Click-target data:
------------------------------------
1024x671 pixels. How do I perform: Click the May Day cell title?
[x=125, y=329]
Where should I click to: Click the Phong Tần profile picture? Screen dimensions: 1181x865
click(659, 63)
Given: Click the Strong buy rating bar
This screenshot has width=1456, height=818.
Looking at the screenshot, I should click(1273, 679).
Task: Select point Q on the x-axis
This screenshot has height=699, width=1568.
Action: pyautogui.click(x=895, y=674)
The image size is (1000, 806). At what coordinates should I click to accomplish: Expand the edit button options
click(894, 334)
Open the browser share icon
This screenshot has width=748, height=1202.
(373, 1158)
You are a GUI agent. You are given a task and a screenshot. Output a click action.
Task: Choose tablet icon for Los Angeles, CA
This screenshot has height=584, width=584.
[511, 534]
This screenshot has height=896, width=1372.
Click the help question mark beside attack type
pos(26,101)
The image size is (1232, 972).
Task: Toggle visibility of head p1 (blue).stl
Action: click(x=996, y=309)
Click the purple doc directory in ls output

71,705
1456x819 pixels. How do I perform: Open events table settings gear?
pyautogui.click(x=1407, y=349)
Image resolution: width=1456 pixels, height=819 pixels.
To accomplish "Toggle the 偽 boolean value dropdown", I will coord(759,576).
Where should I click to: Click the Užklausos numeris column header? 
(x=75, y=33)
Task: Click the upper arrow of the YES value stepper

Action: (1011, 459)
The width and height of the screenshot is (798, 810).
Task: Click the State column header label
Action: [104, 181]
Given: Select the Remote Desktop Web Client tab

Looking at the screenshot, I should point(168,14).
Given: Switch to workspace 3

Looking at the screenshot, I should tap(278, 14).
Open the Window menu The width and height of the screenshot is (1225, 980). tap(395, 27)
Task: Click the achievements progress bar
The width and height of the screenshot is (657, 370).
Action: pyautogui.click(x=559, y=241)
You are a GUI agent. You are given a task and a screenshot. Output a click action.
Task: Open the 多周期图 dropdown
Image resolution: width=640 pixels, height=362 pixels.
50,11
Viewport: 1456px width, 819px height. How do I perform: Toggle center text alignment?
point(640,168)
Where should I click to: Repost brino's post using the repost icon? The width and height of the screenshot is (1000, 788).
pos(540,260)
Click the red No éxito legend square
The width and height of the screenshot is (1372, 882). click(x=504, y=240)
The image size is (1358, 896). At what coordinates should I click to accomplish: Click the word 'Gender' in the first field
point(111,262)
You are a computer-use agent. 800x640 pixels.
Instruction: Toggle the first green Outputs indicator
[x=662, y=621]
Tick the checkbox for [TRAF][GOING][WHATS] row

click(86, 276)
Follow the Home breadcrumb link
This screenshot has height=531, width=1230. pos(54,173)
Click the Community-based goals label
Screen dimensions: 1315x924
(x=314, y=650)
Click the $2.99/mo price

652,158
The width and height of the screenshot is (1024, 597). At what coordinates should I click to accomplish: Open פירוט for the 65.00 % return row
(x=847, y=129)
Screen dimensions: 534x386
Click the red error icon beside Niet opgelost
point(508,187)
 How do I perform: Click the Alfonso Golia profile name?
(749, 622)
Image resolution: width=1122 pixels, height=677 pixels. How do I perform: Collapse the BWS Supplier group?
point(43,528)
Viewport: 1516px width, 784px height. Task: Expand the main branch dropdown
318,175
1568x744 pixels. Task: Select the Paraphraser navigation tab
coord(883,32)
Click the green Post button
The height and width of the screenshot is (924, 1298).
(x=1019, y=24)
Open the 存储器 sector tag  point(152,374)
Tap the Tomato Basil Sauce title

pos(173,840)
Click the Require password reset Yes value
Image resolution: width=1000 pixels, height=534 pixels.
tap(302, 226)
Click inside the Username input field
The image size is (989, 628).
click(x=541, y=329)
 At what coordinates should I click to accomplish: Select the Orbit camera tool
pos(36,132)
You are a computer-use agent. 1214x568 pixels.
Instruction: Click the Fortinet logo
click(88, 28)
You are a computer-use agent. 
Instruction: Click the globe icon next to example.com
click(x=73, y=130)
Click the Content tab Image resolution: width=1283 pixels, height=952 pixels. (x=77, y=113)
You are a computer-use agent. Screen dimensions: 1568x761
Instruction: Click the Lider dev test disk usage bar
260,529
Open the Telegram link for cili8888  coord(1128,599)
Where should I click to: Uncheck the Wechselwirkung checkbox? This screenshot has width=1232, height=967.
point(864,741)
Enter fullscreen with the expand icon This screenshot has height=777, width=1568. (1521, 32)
------------------------------------
◆ **Required task**
Rewrite the data above with every "Where should I click to" replaced by "Which spot should I click to", keeping everything else the same.

◆ **Expected output**
1024x671 pixels. How do I perform: Click the May Day cell title?
[x=125, y=329]
Which spot should I click to: Click the Phong Tần profile picture? Screen dimensions: 1181x865
click(659, 63)
Given: Click the Strong buy rating bar
This screenshot has width=1456, height=818.
Looking at the screenshot, I should click(1273, 679).
Task: Select point Q on the x-axis
This screenshot has height=699, width=1568.
Action: pyautogui.click(x=895, y=674)
The image size is (1000, 806). At what coordinates should I click to accomplish: Expand the edit button options
click(894, 334)
Open the browser share icon
This screenshot has width=748, height=1202.
(373, 1158)
You are a GUI agent. You are given a task and a screenshot. Output a click action.
Task: Choose tablet icon for Los Angeles, CA
This screenshot has height=584, width=584.
[511, 534]
This screenshot has height=896, width=1372.
Click the help question mark beside attack type
pos(26,101)
The image size is (1232, 972).
Task: Toggle visibility of head p1 (blue).stl
Action: click(x=996, y=309)
Click the purple doc directory in ls output

71,705
1456x819 pixels. How do I perform: Open events table settings gear?
pyautogui.click(x=1407, y=349)
Image resolution: width=1456 pixels, height=819 pixels.
To accomplish "Toggle the 偽 boolean value dropdown", I will coord(759,576).
Which spot should I click to: Click the Užklausos numeris column header? 
(x=75, y=33)
Task: Click the upper arrow of the YES value stepper

Action: (1011, 459)
The width and height of the screenshot is (798, 810).
Task: Click the State column header label
Action: [104, 181]
Given: Select the Remote Desktop Web Client tab

Looking at the screenshot, I should point(168,14).
Given: Switch to workspace 3

Looking at the screenshot, I should tap(278, 14).
Open the Window menu The width and height of the screenshot is (1225, 980). tap(395, 27)
Task: Click the achievements progress bar
The width and height of the screenshot is (657, 370).
Action: pyautogui.click(x=559, y=241)
You are a GUI agent. You are given a task and a screenshot. Output a click action.
Task: Open the 多周期图 dropdown
Image resolution: width=640 pixels, height=362 pixels.
50,11
Viewport: 1456px width, 819px height. How do I perform: Toggle center text alignment?
point(640,168)
Which spot should I click to: Repost brino's post using the repost icon? The width and height of the screenshot is (1000, 788).
pos(540,260)
Click the red No éxito legend square
The width and height of the screenshot is (1372, 882). click(x=504, y=240)
The image size is (1358, 896). At what coordinates should I click to accomplish: Click the word 'Gender' in the first field
point(111,262)
You are a computer-use agent. 800x640 pixels.
Instruction: Toggle the first green Outputs indicator
[x=662, y=621]
Tick the checkbox for [TRAF][GOING][WHATS] row

click(86, 276)
Follow the Home breadcrumb link
This screenshot has height=531, width=1230. pos(54,173)
Click the Community-based goals label
Screen dimensions: 1315x924
(x=314, y=650)
Click the $2.99/mo price

652,158
The width and height of the screenshot is (1024, 597). At what coordinates should I click to accomplish: Open פירוט for the 65.00 % return row
(x=847, y=129)
Screen dimensions: 534x386
Click the red error icon beside Niet opgelost
point(508,187)
 How do I perform: Click the Alfonso Golia profile name?
(749, 622)
Image resolution: width=1122 pixels, height=677 pixels. How do I perform: Collapse the BWS Supplier group?
point(43,528)
Viewport: 1516px width, 784px height. Task: Expand the main branch dropdown
318,175
1568x744 pixels. Task: Select the Paraphraser navigation tab
coord(883,32)
Click the green Post button
The height and width of the screenshot is (924, 1298).
(x=1019, y=24)
Open the 存储器 sector tag  point(152,374)
Tap the Tomato Basil Sauce title

pos(173,840)
Click the Require password reset Yes value
Image resolution: width=1000 pixels, height=534 pixels.
tap(302, 226)
Click inside the Username input field
The image size is (989, 628).
click(x=541, y=329)
 At what coordinates should I click to accomplish: Select the Orbit camera tool
pos(36,132)
You are a computer-use agent. 1214x568 pixels.
Instruction: Click the Fortinet logo
click(88, 28)
You are a computer-use agent. 
Instruction: Click the globe icon next to example.com
click(x=73, y=130)
Click the Content tab Image resolution: width=1283 pixels, height=952 pixels. (x=77, y=113)
You are a computer-use agent. Screen dimensions: 1568x761
Instruction: Click the Lider dev test disk usage bar
260,529
Open the Telegram link for cili8888  coord(1128,599)
Which spot should I click to: Uncheck the Wechselwirkung checkbox? This screenshot has width=1232, height=967.
point(864,741)
Enter fullscreen with the expand icon This screenshot has height=777, width=1568. (1521, 32)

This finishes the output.